Я не встречал случая, когда результаты истинной культуры, открытого ума и свободного духа стали бы очевидны среди них. Даже Мендельсон, чьи многогранные дарования культивировались самым усердным образом, никогда не мог преодолеть определенной тревожной робости; и, несмотря на все свои заслуженные успехи, он оставался вне круга немецкой художественной жизни. Вероятно, чувство изоляции и скованности было для него источником большой боли и сократило его жизнь. Причина этого кроется в том, что мотивы стремления к культуре, подобные его, лишены спонтанности (dass dem Motive eines solchen Bildungsdranges keine Unbefangenheit innewohnt) и возникают из желания прикрыть и скрыть какую-то часть индивидуальности человека, а не развивать ее свободно.

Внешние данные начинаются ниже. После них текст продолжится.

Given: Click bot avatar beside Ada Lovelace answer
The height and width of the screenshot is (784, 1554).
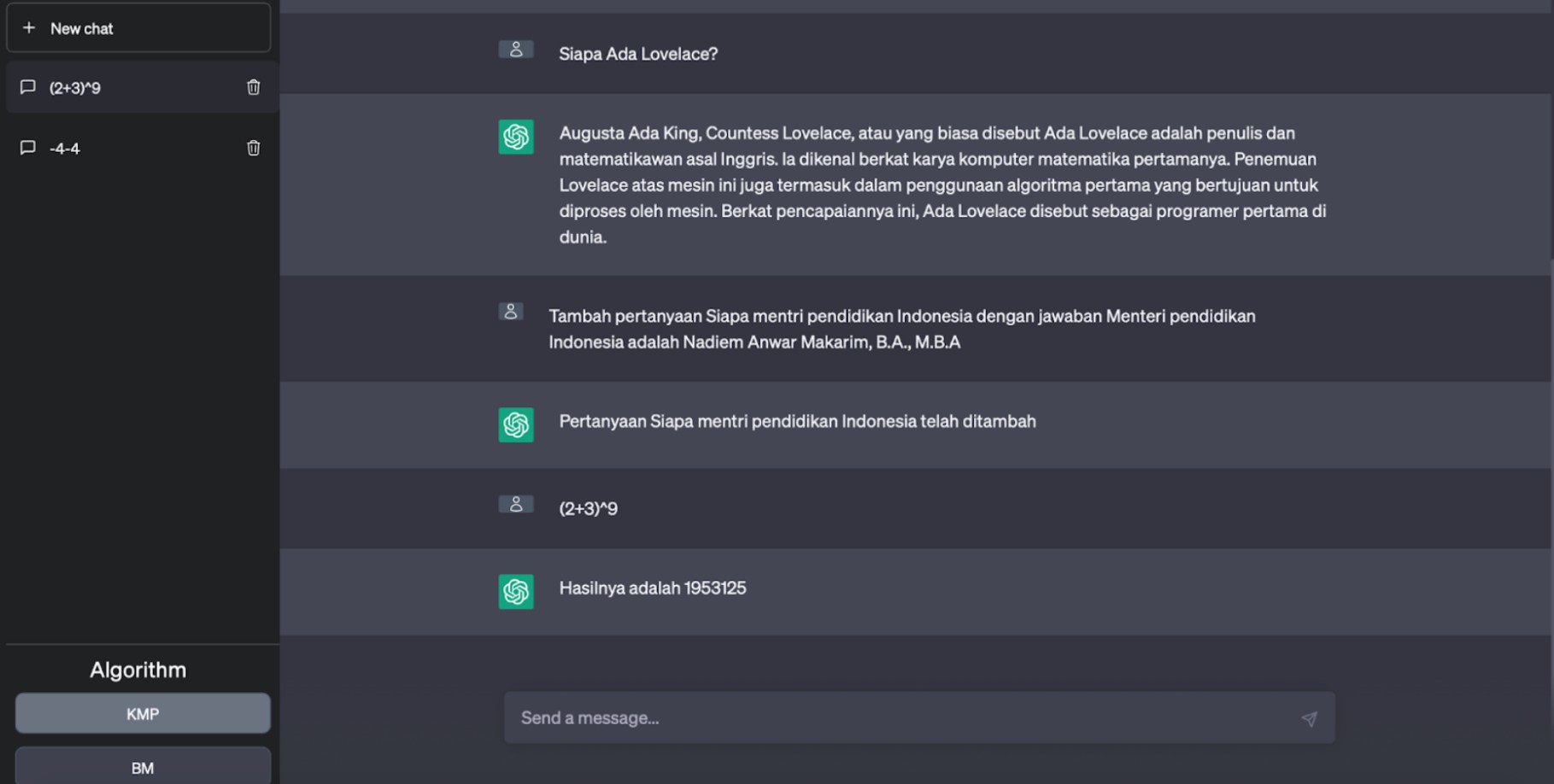Looking at the screenshot, I should coord(516,137).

Но истинная культура не является результатом такого процесса: человек может стать чрезвычайно умным в определенных отношениях; однако точка, в которой эти пути сходятся, может быть иной, чем точка «чистого интеллекта» (reinschende Intelligenz). Наблюдать за таким внутренним процессом в случае особенно одаренной и тонко организованной личности иногда трогательно; в случае же более мелких и тривиальных натур созерцание этого процесса и его результатов просто вызывает тошноту.

Плоская и пустая псевдокультура встречает нас ухмылкой, и если мы не склонны ухмыляться в ответ, как это делают поверхностные наблюдатели нашей цивилизации, мы действительно можем серьезно возмутиться. И у немецких музыкантов в наши дни есть веские причины возмущаться, если эта жалкая фальшивая культура берет на себя смелость судить о духе и значении нашей славной музыки.

Вообще говоря, характерной ЧЕРТОЙ псевдокультуры является не настаивать слишком сильно, не углубляться в предмет или, как говорится, не поднимать много шума из-за чего-либо. Таким образом, все, что высоко, велико и глубоко, рассматривается как нечто само собой разумеющееся, как банальность, естественно доступная каждому; нечто, что можно легко приобрести и, при необходимости, имитировать. Опять же, то, что возвышенно, божественно, демонично, не должно быть предметом обсуждения просто потому, что это невозможно или трудно скопировать. Псевдокультура, соответственно, говорит об «излишествах», «преувеличениях» и тому подобном — и создает новую систему эстетики, которая претендует на то, чтобы опираться на Гёте, — поскольку он тоже был против чудовищных излишеств и был достаточно любезен, чтобы изобрести «художественное спокойствие и красоту» вместо них. «Бесхитростная невинность искусства» становится объектом восхваления; а Шиллер, который время от времени был слишком неистовым, трактуется довольно презрительно; так, в мудром согласии с филистерами того времени, развивается новая концепция классичности. В других областях искусства греки также привлекаются к делу на том основании, что Греция была самой родиной «ясной прозрачной безмятежности»; и, наконец, такое поверхностное вмешательство во все, что есть самого серьезного и ужасного в существовании человека, собирается в полную и новую философскую систему [Сноска: «Vom Musikalisch-Schönen» Ганслика и, в частности, объемная «System der Ästhetik» Фишера.] — где наши лакированные музыкальные герои находят удобное и бесспорное почетное место.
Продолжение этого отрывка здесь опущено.